> **WHAT THE TASK ASKS**
For each record that follows, write out an identical copy.

Stored data entries:
####
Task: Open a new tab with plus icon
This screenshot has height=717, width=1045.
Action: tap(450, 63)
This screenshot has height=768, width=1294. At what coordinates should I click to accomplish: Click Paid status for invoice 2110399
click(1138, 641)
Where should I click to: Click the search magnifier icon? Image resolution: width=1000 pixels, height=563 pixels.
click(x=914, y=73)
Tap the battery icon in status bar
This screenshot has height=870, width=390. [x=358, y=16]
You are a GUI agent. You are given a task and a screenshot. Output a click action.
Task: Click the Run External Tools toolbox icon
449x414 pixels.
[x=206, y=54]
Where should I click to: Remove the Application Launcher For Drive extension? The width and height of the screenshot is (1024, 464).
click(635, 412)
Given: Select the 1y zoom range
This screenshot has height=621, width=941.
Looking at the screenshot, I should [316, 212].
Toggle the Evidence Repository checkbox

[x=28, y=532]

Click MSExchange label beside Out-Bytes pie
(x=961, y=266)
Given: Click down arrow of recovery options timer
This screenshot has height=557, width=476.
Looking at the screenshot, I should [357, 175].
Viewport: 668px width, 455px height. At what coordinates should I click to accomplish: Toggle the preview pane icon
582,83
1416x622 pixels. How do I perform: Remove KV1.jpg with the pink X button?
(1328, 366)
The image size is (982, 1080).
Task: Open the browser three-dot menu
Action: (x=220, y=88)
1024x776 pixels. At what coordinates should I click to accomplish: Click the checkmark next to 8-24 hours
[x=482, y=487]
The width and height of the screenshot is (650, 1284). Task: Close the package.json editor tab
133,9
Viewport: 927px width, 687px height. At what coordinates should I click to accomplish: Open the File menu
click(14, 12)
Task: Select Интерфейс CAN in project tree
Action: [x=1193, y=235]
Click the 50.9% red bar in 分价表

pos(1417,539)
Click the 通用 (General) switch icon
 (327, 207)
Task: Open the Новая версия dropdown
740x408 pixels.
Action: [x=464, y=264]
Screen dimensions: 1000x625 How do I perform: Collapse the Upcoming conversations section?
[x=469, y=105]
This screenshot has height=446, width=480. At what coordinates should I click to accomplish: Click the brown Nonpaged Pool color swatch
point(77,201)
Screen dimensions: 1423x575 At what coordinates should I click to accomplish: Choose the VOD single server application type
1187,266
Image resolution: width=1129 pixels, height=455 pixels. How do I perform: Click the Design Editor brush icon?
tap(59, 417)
####
> **REPLY**
Task: Open a new tab with plus icon
This screenshot has height=717, width=1045.
Action: tap(450, 63)
This screenshot has height=768, width=1294. At what coordinates should I click to accomplish: Click Paid status for invoice 2110399
click(1138, 641)
Where should I click to: Click the search magnifier icon? Image resolution: width=1000 pixels, height=563 pixels.
click(x=914, y=73)
Tap the battery icon in status bar
This screenshot has height=870, width=390. [x=358, y=16]
You are a GUI agent. You are given a task and a screenshot. Output a click action.
Task: Click the Run External Tools toolbox icon
449x414 pixels.
[x=206, y=54]
Where should I click to: Remove the Application Launcher For Drive extension? The width and height of the screenshot is (1024, 464).
click(635, 412)
Given: Select the 1y zoom range
This screenshot has height=621, width=941.
Looking at the screenshot, I should [316, 212].
Toggle the Evidence Repository checkbox

[x=28, y=532]

Click MSExchange label beside Out-Bytes pie
(x=961, y=266)
Given: Click down arrow of recovery options timer
This screenshot has height=557, width=476.
Looking at the screenshot, I should [357, 175].
Viewport: 668px width, 455px height. At what coordinates should I click to accomplish: Toggle the preview pane icon
582,83
1416x622 pixels. How do I perform: Remove KV1.jpg with the pink X button?
(1328, 366)
The image size is (982, 1080).
Task: Open the browser three-dot menu
Action: (x=220, y=88)
1024x776 pixels. At what coordinates should I click to accomplish: Click the checkmark next to 8-24 hours
[x=482, y=487]
The width and height of the screenshot is (650, 1284). Task: Close the package.json editor tab
133,9
Viewport: 927px width, 687px height. At what coordinates should I click to accomplish: Open the File menu
click(14, 12)
Task: Select Интерфейс CAN in project tree
Action: [x=1193, y=235]
Click the 50.9% red bar in 分价表

pos(1417,539)
Click the 通用 (General) switch icon
 (327, 207)
Task: Open the Новая версия dropdown
740x408 pixels.
Action: [x=464, y=264]
Screen dimensions: 1000x625 How do I perform: Collapse the Upcoming conversations section?
[x=469, y=105]
This screenshot has height=446, width=480. At what coordinates should I click to accomplish: Click the brown Nonpaged Pool color swatch
point(77,201)
Screen dimensions: 1423x575 At what coordinates should I click to accomplish: Choose the VOD single server application type
1187,266
Image resolution: width=1129 pixels, height=455 pixels. How do I perform: Click the Design Editor brush icon?
tap(59, 417)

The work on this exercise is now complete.